Türkiye'de 1 Ağustos 2014 yılında yürürlüğe giren İstanbul Sözleşmesi veya tam adıyla 'Kadınlara Yönelik Şiddet ve Aile İçi Şiddetin Önlenmesi ve Bunlarla Mücadeleye İlişkin Avrupa Sözleşmesi', Danıştay 10. Dairesinin aldığı karar ile yeniden gündeme geldi. Türk toplumundaki aile yapısını hiçe sayan odaklar, Mart 2021'de Cumhurbaşkanı Kararı ile feshedilen sözleşme için feshin iptali talep etmişti. Danıştay 10. Dairesi, feshin iptal istemini reddetti.

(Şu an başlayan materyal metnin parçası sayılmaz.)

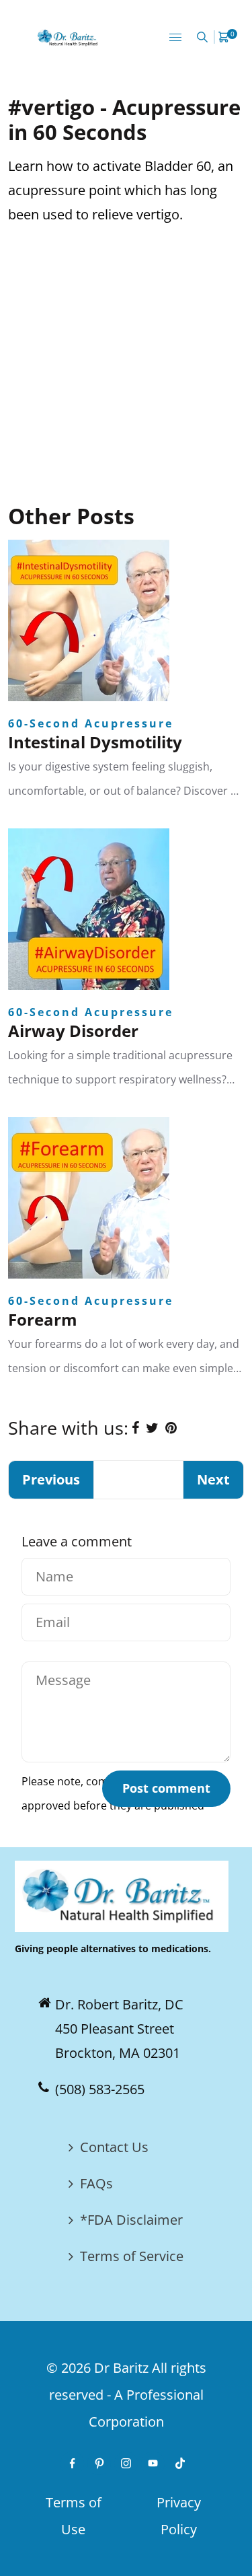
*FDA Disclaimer (131, 2220)
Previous (51, 1479)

Peki, İstanbul Sözleşmesi nedir? İşte, tartışmalı maddeleriyle uzunca bir süre gündemde kalan sözleşmenin anatomisi...
Danıştay'dan İstanbul Sözleşmesi kararı
İSTANBUL SÖZLEŞMESİ NEDİR?
Avrupa Birliği'ne bağlı üye devletler ile bazı ülkelerin imzaladığı İstanbul Sözleşmesi, “kadına karşı şiddet”, "aile içi şiddet", "toplumsal cinsiyet", "kadınlara karşı toplumsal cinsiyete dayalı şiddet" ve "mağdur" tanımlarını ele alırken 12 bölüm, 81 maddeden oluşmaktadır. 11 Mayıs 2011'de İstanbul'da imzaya açılmasından ötürü İstanbul Sözleşmesi olarak kayıtlara geçmiştir. Asıl adı Kadınlara Yönelik Şiddet ve Aile İçi Şiddetin Önlenmesi ve Bunlarla Mücadeleye İlişkin Avrupa Sözleşmesi'dir.
NE ZAMAN İMZALANDI?
İstanbul Sözleşmesi, 11 Mayıs 2011'de İstanbul'da Avrupa Birliği'ne üye devletler ve sözleşmeye taraf olan 45 ülke tarafından imzalandı. Türkiye de o dönem İstanbul Sözleşmesi'ni onaylayan ülkeler arasındaydı.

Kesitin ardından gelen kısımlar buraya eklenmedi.